STATED TASK
Locate each line in the items below that contains the string "size" and copy those lines. Letter case matters.

[Records from a pointing dataset]
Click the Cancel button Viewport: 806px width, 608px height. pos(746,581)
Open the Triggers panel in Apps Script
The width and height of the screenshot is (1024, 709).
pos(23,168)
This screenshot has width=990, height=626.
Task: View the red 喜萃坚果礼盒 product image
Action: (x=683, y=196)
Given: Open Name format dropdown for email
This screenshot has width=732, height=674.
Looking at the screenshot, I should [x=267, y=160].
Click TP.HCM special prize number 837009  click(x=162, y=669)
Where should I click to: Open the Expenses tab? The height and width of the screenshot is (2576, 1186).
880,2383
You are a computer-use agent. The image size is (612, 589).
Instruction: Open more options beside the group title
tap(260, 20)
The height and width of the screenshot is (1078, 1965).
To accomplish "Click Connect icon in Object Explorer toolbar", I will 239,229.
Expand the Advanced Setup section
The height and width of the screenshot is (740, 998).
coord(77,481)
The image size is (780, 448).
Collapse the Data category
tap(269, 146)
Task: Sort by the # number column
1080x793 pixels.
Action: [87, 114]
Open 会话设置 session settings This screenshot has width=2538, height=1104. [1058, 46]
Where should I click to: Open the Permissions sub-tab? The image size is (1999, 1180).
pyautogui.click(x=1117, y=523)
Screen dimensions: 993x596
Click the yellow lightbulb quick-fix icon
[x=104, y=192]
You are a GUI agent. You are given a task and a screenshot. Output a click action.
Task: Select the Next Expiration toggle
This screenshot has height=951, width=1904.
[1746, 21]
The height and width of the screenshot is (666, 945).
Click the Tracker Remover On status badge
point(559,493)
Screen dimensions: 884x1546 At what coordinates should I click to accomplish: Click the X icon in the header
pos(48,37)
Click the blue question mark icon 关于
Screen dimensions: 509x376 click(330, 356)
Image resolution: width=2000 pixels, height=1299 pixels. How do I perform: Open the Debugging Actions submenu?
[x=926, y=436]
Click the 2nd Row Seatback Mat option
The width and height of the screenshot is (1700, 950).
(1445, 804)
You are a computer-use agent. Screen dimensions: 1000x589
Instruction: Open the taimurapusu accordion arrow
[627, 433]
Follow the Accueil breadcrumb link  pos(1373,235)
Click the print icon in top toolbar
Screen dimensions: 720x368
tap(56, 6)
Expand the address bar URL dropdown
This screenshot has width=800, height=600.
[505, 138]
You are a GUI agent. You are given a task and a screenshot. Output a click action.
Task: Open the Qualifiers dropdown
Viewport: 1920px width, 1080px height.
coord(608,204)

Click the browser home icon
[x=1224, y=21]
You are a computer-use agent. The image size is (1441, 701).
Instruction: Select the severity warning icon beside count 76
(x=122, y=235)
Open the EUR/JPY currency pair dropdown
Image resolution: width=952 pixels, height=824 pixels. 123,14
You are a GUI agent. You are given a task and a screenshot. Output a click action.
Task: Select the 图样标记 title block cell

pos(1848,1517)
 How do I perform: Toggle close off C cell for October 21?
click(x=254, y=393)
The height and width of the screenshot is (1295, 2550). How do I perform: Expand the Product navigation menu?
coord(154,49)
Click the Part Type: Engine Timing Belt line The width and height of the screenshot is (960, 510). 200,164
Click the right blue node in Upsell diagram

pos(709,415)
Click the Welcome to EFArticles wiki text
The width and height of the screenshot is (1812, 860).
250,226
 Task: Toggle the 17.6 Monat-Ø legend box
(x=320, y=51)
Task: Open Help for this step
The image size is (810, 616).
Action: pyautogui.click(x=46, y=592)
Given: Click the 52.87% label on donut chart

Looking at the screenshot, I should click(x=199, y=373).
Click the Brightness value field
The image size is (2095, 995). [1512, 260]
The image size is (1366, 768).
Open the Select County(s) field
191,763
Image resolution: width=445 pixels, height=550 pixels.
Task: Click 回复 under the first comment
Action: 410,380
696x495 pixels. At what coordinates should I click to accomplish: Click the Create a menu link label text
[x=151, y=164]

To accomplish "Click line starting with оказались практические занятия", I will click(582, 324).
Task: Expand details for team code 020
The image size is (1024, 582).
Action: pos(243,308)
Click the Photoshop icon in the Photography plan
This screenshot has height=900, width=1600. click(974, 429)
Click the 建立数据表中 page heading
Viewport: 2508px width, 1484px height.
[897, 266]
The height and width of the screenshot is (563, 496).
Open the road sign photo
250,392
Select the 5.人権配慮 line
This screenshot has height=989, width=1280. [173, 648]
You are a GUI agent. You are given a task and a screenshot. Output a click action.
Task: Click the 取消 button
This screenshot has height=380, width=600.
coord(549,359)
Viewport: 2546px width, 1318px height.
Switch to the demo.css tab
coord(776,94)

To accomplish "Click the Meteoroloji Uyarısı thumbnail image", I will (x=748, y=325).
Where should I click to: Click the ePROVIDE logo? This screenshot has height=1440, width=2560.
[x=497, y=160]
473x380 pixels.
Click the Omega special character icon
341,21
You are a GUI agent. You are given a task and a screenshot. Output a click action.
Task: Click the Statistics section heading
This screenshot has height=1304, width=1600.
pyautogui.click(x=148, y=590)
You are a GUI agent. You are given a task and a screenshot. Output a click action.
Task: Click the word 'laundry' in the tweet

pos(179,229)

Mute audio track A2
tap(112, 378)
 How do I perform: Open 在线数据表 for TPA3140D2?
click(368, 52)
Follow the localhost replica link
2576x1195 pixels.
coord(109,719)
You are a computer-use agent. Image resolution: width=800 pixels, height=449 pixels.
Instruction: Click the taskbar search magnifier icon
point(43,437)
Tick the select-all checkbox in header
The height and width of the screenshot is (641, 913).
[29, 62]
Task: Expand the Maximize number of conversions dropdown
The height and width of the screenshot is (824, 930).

SOLUTION TO THE EXERCISE
You are a computer-use agent. The image size is (612, 589).
The image size is (780, 448).
Where should I click to: Open the Permissions sub-tab? The image size is (1999, 1180).
You are a computer-use agent. The image size is (1441, 701).
The image size is (810, 616).
The image size is (2095, 995). [1512, 260]
The image size is (1366, 768).
The image size is (1024, 582).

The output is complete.